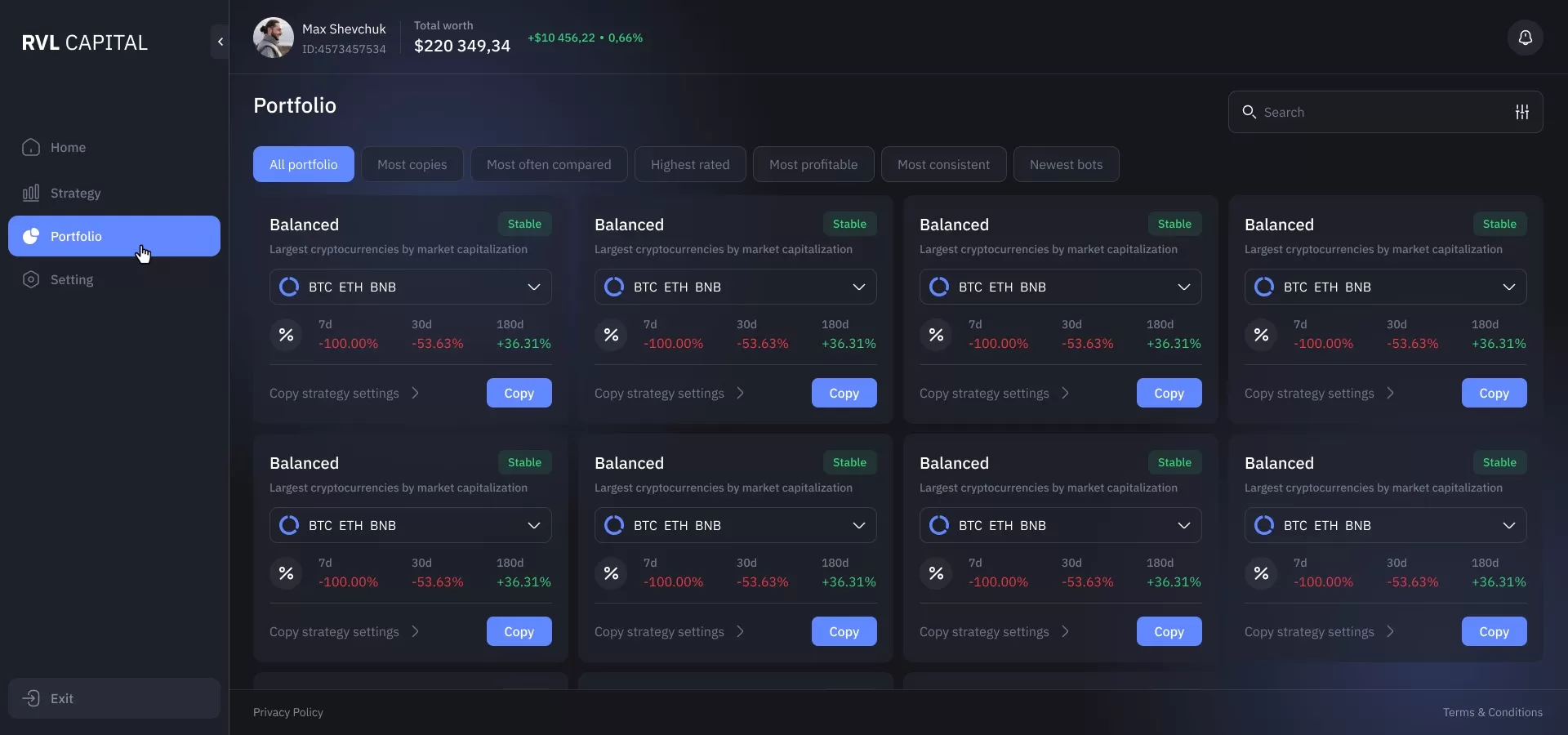Open the Privacy Policy link
The width and height of the screenshot is (1568, 735).
click(x=287, y=712)
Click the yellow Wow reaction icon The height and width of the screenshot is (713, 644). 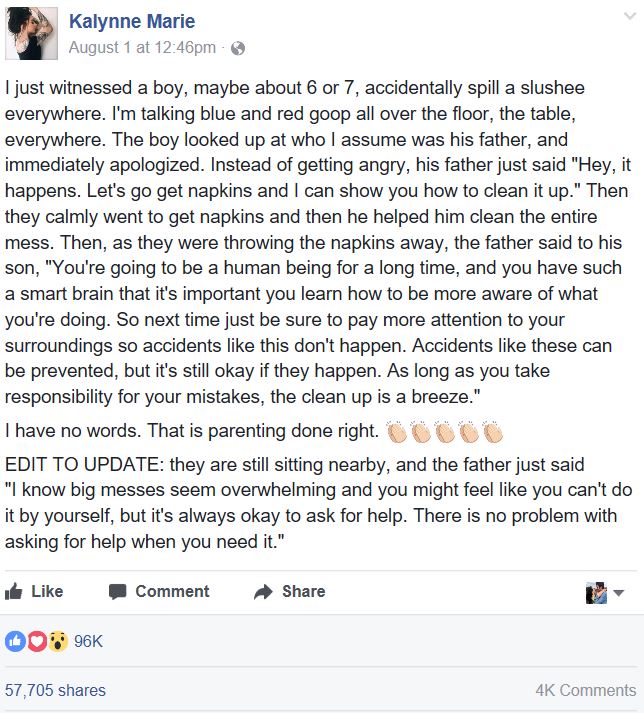58,641
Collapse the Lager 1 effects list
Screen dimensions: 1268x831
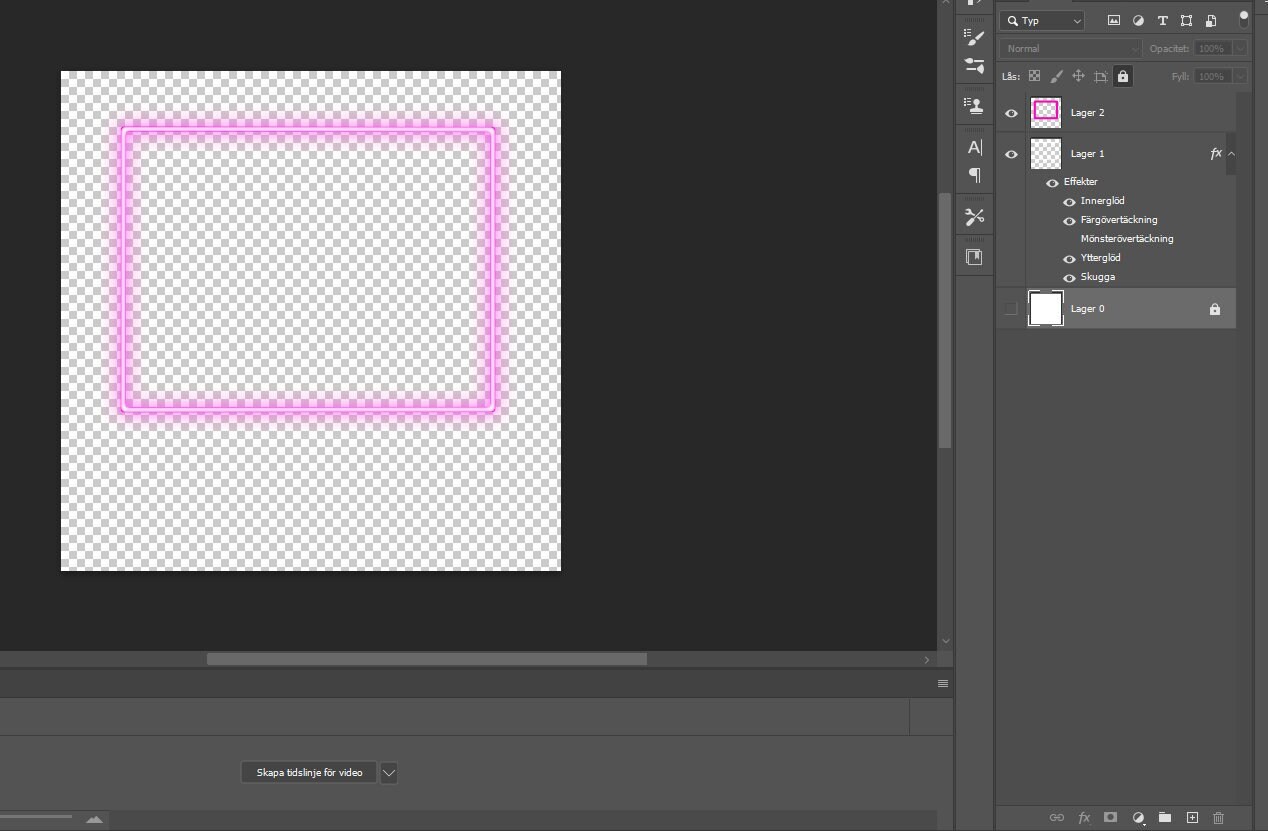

Your task = Repeat exactly the lines from the one containing "Collapse the Lager 1 effects list" to the last line of the records above, including both, and leave out any pictures.

Output =
Collapse the Lager 1 effects list
Screen dimensions: 1268x831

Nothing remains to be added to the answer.